VirtualizationHow strong is isolation between guests and the host layer?
IoTCan the device be updated, monitored, and physically protected realistically?
ICS / OTWill the control preserve safety and uptime for operational processes?
IaCIs the secure state reviewable, repeatable, and protected from bad template drift?

The exam habit to build

Do not ask only “which model is safer?” Ask:

  • who owns which layer?
  • where is the biggest attack surface?
  • what kind of change control is realistic?
  • which control would break availability or safety if applied carelessly?

Those questions make ICS and IoT especially important.

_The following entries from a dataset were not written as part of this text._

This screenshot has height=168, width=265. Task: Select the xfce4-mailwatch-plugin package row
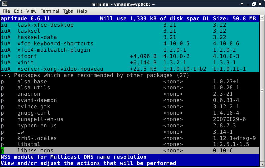[x=54, y=50]
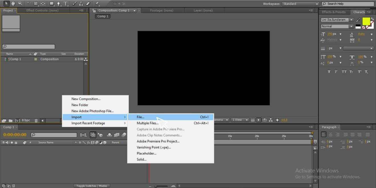Enable left align text in Paragraph panel
This screenshot has width=376, height=188.
[324, 134]
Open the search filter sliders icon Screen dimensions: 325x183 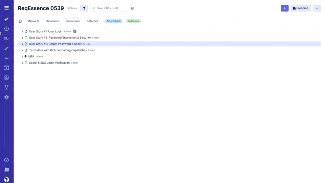[132, 8]
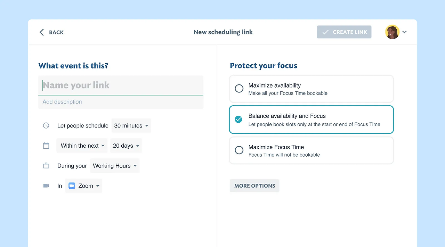Image resolution: width=445 pixels, height=247 pixels.
Task: Click the blue Zoom logo icon
Action: tap(72, 186)
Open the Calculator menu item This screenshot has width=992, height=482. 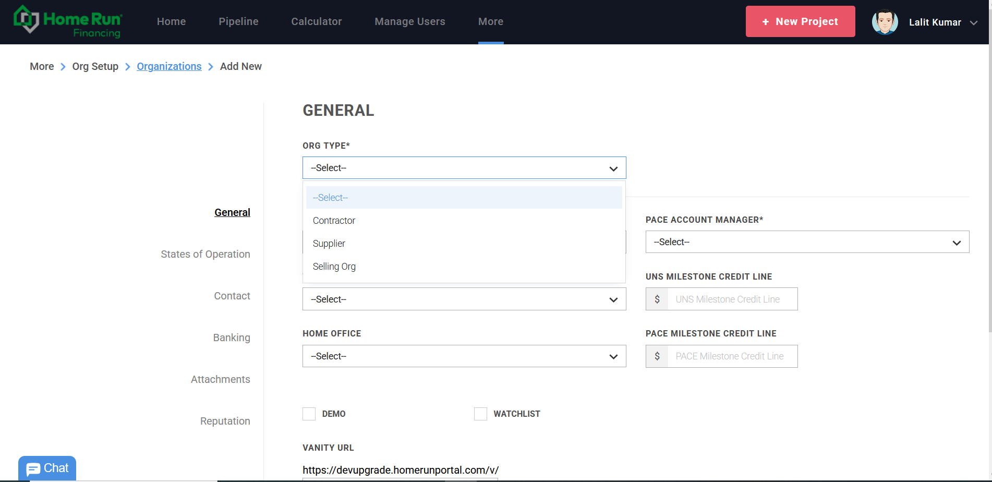tap(316, 22)
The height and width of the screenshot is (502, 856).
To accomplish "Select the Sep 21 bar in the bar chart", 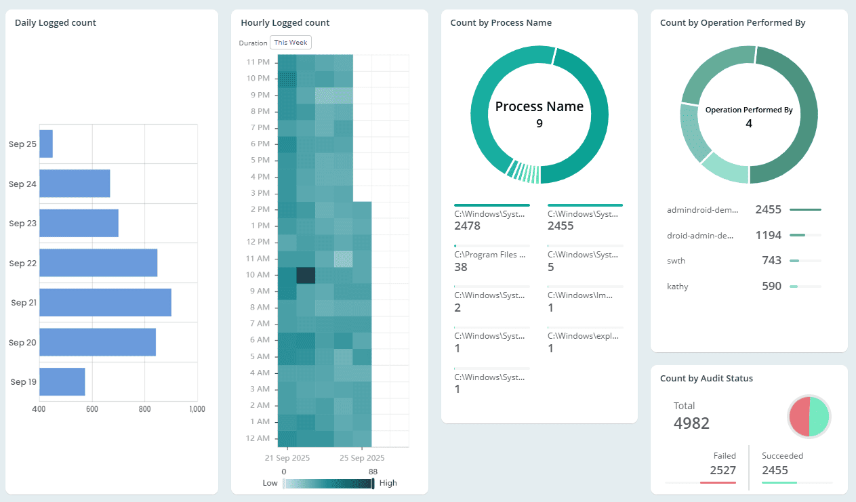I will pos(105,302).
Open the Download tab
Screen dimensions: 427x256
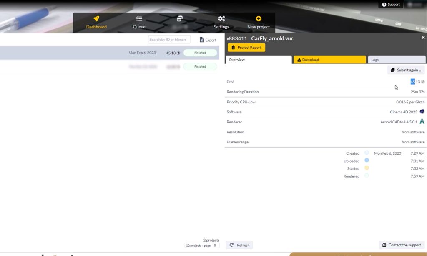tap(329, 60)
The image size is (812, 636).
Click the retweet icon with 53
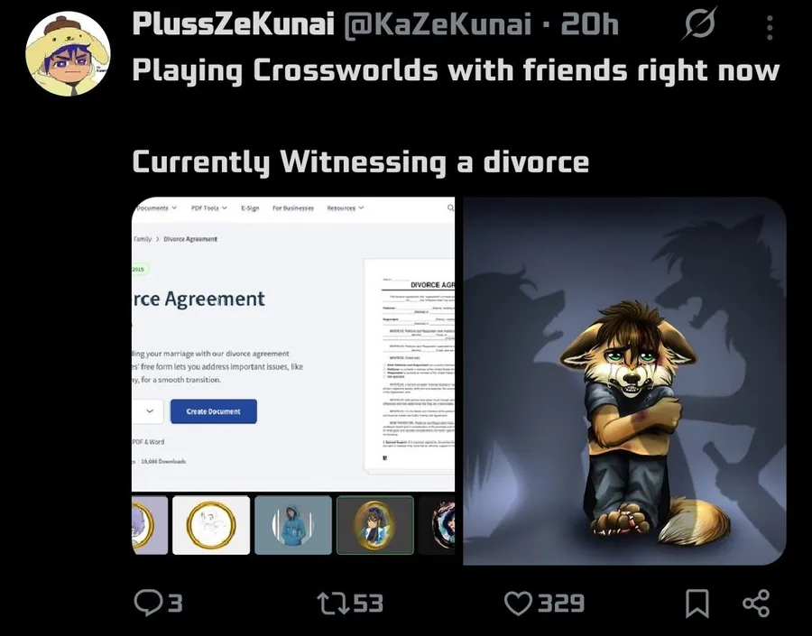(x=334, y=604)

Security+ likes to test environments where aggressive security moves can disrupt operations.

Shared-responsibility sketch

    flowchart LR
	  A["Deployment model"] --> B["Provider-managed layers"]
	  A --> C["Customer-managed layers"]
	  B --> D["Service availability and platform control"]
	  C --> E["Identity, configuration, data, and access decisions"]

What to notice:

  • cloud use does not remove the customer’s duty to configure access and protect data
  • the question is often not “who owns everything,” but “which layer is still your responsibility”
  • Security+ commonly uses misconfiguration examples to test this judgment

IaC is a security topic

Infrastructure as code belongs here because it changes how security is applied:

  • configuration becomes reviewable and version-controlled
  • secure baselines can be repeated consistently
  • drift is easier to detect
  • mistakes can also scale faster if templates are wrong

Model chooser

Scenario clueStrongest architectural concern
Legacy industrial process or facility controlsafety, uptime, and cautious change management
Small embedded device at the edgephysical exposure, patchability, and weak defaults
Multi-tenant virtual environmentisolation, hypervisor trust, and visibility
Cloud storage exposed publiclycustomer-side configuration and IAM responsibility
Repeated environment drift across deploymentsIaC and reviewable baseline enforcement

Common traps

  • applying ordinary enterprise IT assumptions to ICS or OT
  • forgetting that cloud misconfiguration is often a customer-side security problem
  • treating virtualization as only a performance topic
  • thinking IaC removes the need for review just because it is automated
  • assuming IoT devices can always be secured with the same controls as full enterprise endpoints

What strong answers usually do

  • identify which layer the organization still owns before recommending a control
  • adjust the answer when safety, uptime, or patchability limits what is realistic
  • treat architecture choice as a change in attack surface, not just a hosting preference
  • recognize when the right answer is more about segmentation, identity, or reviewable configuration than about one appliance

Harder scenario question

A manufacturer wants to deploy a new security control that would aggressively reboot systems when suspicious behavior is detected. The same environment includes industrial controllers running physical processes where unexpected interruption could create safety risk. Which answer is strongest?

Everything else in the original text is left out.